— Work instructions —
Images are not wanted; transcribe the rest of the listing exactly.

------------------------

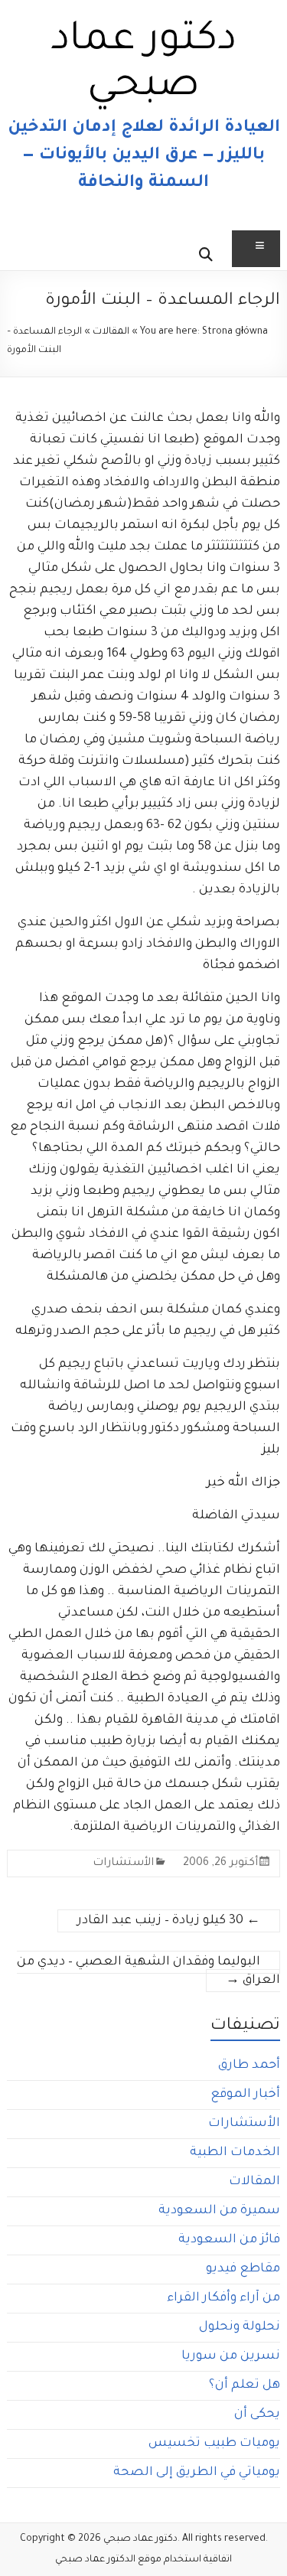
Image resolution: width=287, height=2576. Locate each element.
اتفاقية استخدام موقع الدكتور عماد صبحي (143, 2560)
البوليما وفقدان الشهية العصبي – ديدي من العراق (148, 1971)
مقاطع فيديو (243, 2269)
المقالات (111, 332)
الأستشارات (123, 1863)
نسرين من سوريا (230, 2356)
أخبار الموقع (245, 2095)
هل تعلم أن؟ (244, 2385)
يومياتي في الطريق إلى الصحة (196, 2473)
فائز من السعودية (229, 2240)
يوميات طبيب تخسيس (214, 2443)
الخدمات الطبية (235, 2153)
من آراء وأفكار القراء (223, 2298)
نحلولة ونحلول (239, 2327)
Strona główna (235, 332)
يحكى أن (257, 2414)
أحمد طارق (249, 2065)
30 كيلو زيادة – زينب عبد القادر (168, 1921)
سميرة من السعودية (219, 2211)
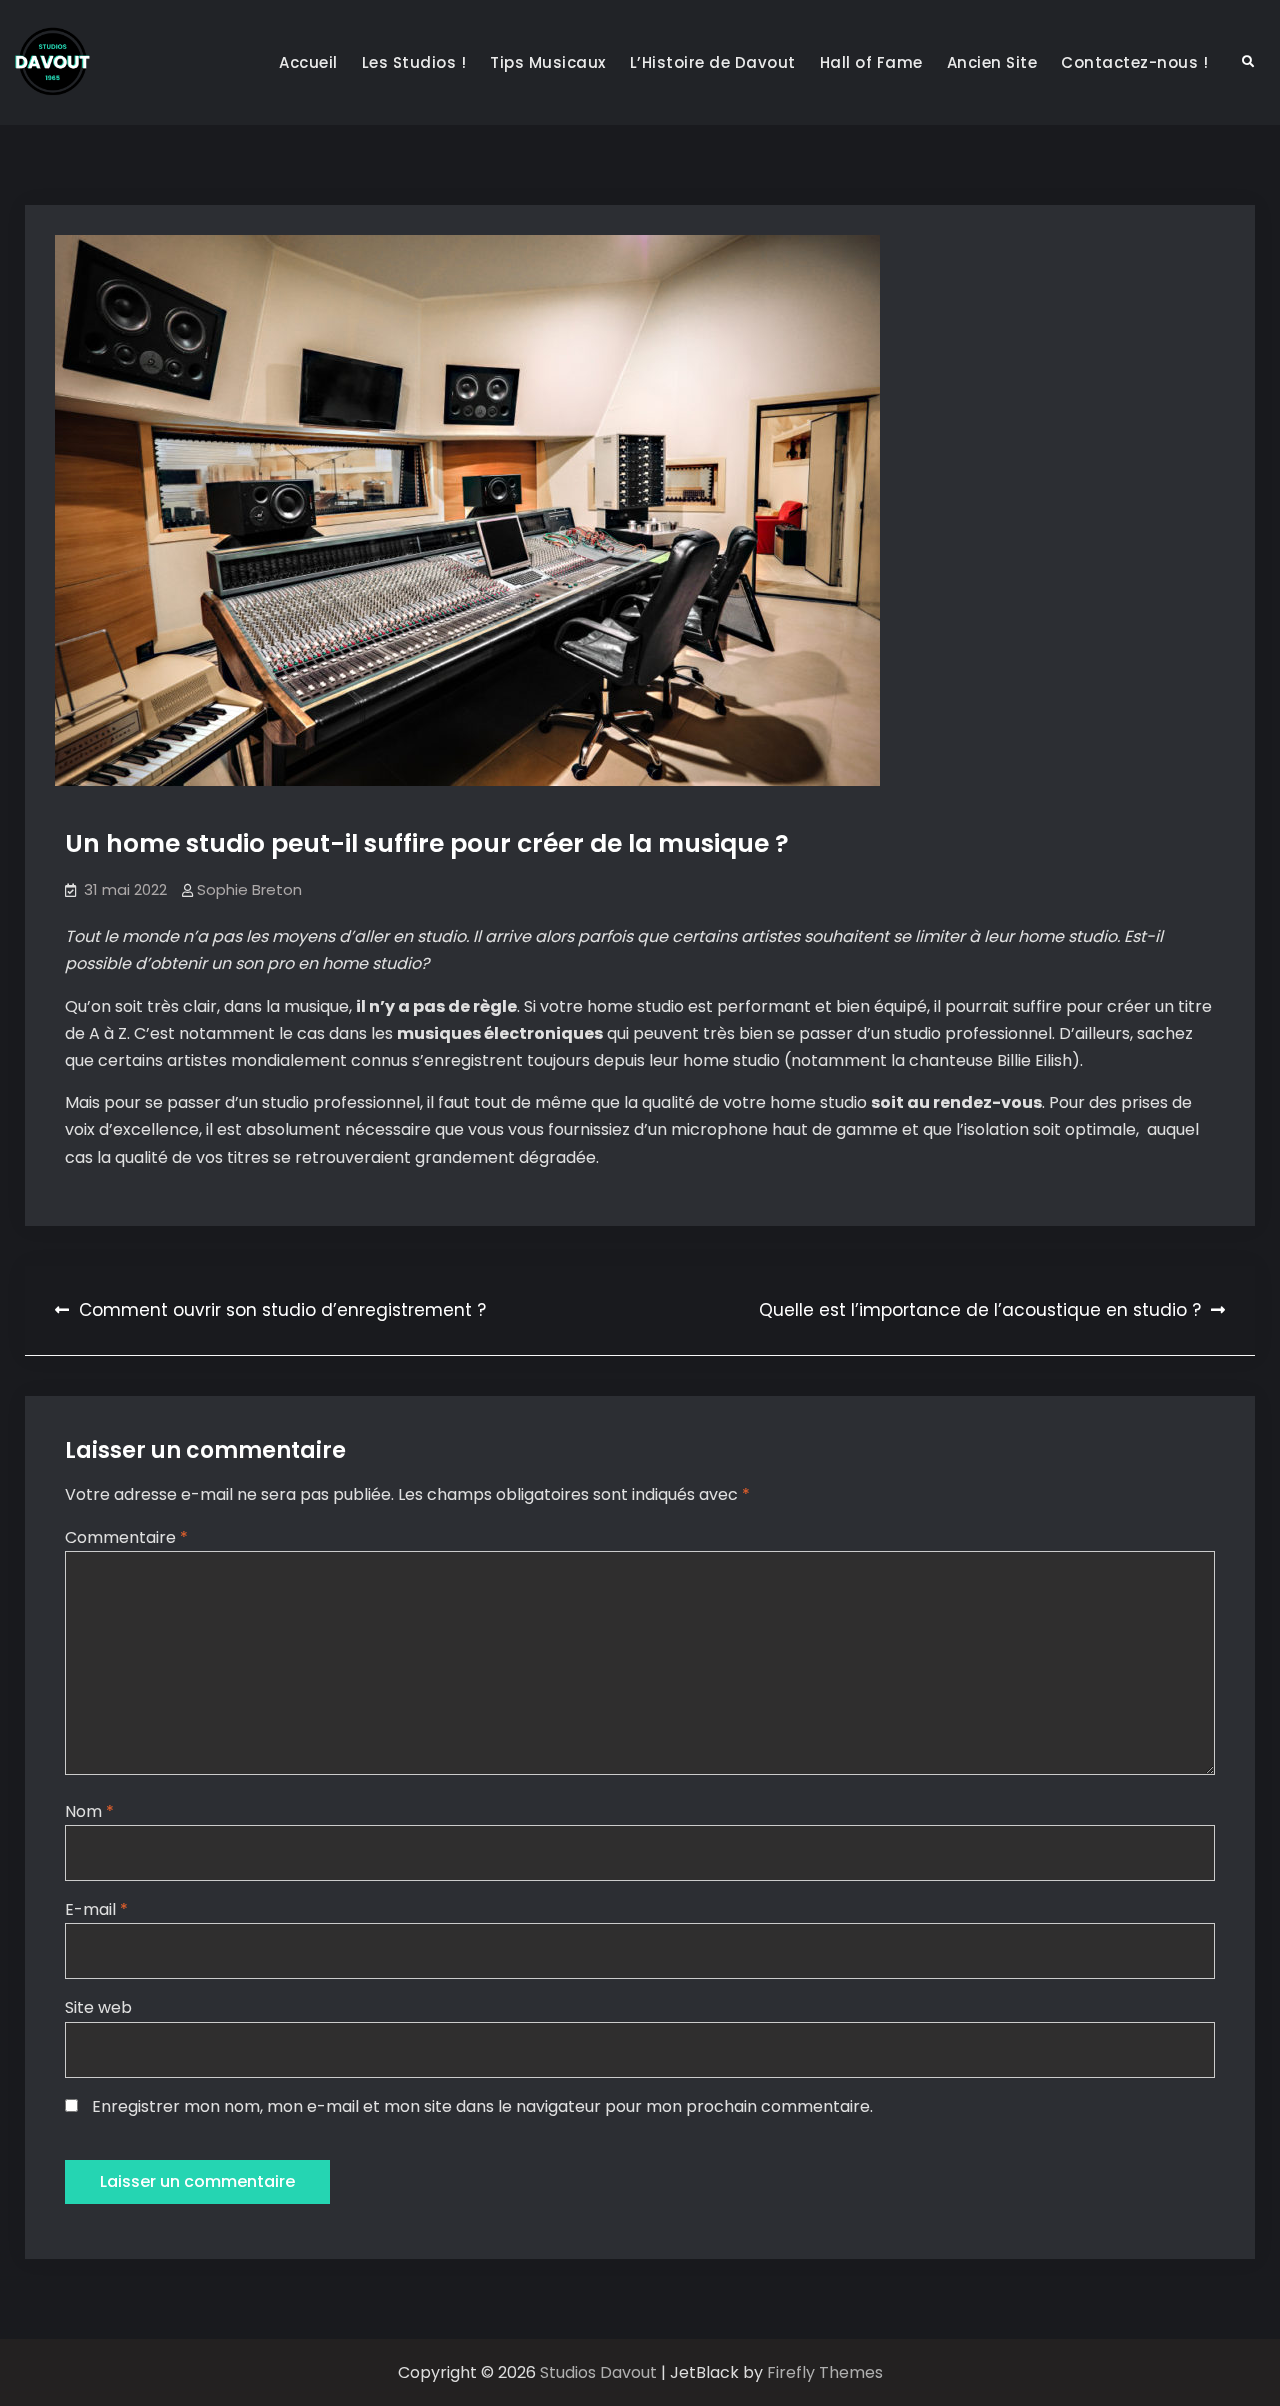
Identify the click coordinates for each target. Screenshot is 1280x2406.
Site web (98, 2007)
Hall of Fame (871, 62)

------------------------

— Answer section —
Image resolution: width=287, height=2576. Locate each element.
اتفاقية استخدام موقع الدكتور عماد صبحي (143, 2560)
البوليما وفقدان الشهية العصبي – ديدي من العراق (148, 1971)
مقاطع فيديو (243, 2269)
المقالات (111, 332)
الأستشارات (123, 1863)
نسرين من سوريا (230, 2356)
أخبار الموقع (245, 2095)
هل تعلم أن؟ (244, 2385)
يومياتي في الطريق إلى الصحة (196, 2473)
فائز من السعودية (229, 2240)
يوميات طبيب تخسيس (214, 2443)
الخدمات الطبية (235, 2153)
من آراء وأفكار القراء (223, 2298)
نحلولة ونحلول (239, 2327)
Strona główna (235, 332)
يحكى أن (257, 2414)
أحمد طارق (249, 2065)
30 كيلو زيادة – زينب عبد القادر (168, 1921)
سميرة من السعودية (219, 2211)
Identify the click coordinates for each target. Screenshot is 1280x2406.
Site web (98, 2007)
Hall of Fame (871, 62)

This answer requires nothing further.